What the task asks:
Copy the passage on John Williamson Nevin word for word, from "The following work" up to and including "the work itself.".

Page excerpt:
════════
John Williamson Nevin

As will be gathered from other posts on this site, I (Mark Horne) have found the writings of John Williamson Nevin to be immensely helpful. Nevin was a nineteenth-century American theologian who crossed swords with Charles Hodge when he wrote The Mystical Presence: A Vindication of the Reformed or Calvinistic Doctrine of the Holy Eucharist in 1846. Hodge had no appreciation for Calvin’s view of the Lord’s Supper, calling it "an uncongenial foreign element" in the Reformer’s theology, with "no root in the system." I mention Hodge’s viewpoint to suggest to those of you who consider yourself Reformed, that you need to be careful what you are told about the sacraments. As I plan to show elsewhere, Hodge, B. B. Warfield, John Murray and other nineteenth and twentieth century "Calvinist" theologians are emphatically not reliable guides to the Reformation teaching regarding baptism and the Lord’s Supper. Though I by no means wish to endorse every detail he wrote, Nevin’s book–with his subsequent reply to Hodge in the Mercersburg Review (September, 1850, Vol. II, No. 5)–is a masterful explanation and defense of the Reformed doctrine, as found not only in Calvin’s writings, but also the majority of Reformed confessions (including the Westminster Standards, for what it’s worth). Below is Nevin’s preface to his book. Though over a century and a half old, Nevin still has much to say to American Evangelicals. My hope is that people honestly interested in learning about the Reformation heritage will become motivated to dig up a used copy of Nevin’s book. A couple of other works worth reading would be Calvin’s Doctrine of the Word and Sacrament by Ronald S. Wallace, and Grace and Gratitude: The Eucharistic Theology of John Calvin by B. A. Gerrish.

The following work has grown directly out of some controversy which has had place, during the past year, in the German Reformed Church, on the subject to which it relates. This stands related to it, however, only as an external occasion, and has not been permitted to come into view, in any way, in the work itself.
════════
Recorded data:
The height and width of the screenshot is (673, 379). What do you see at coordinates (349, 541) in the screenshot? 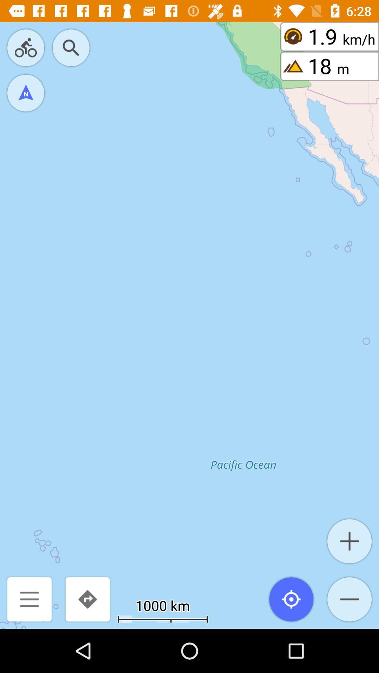
I see `the add icon` at bounding box center [349, 541].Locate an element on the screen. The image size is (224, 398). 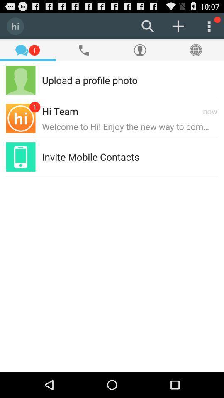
════════
Reply:
The following work has grown directly out of some controversy which has had place, during the past year, in the German Reformed Church, on the subject to which it relates. This stands related to it, however, only as an external occasion, and has not been permitted to come into view, in any way, in the work itself.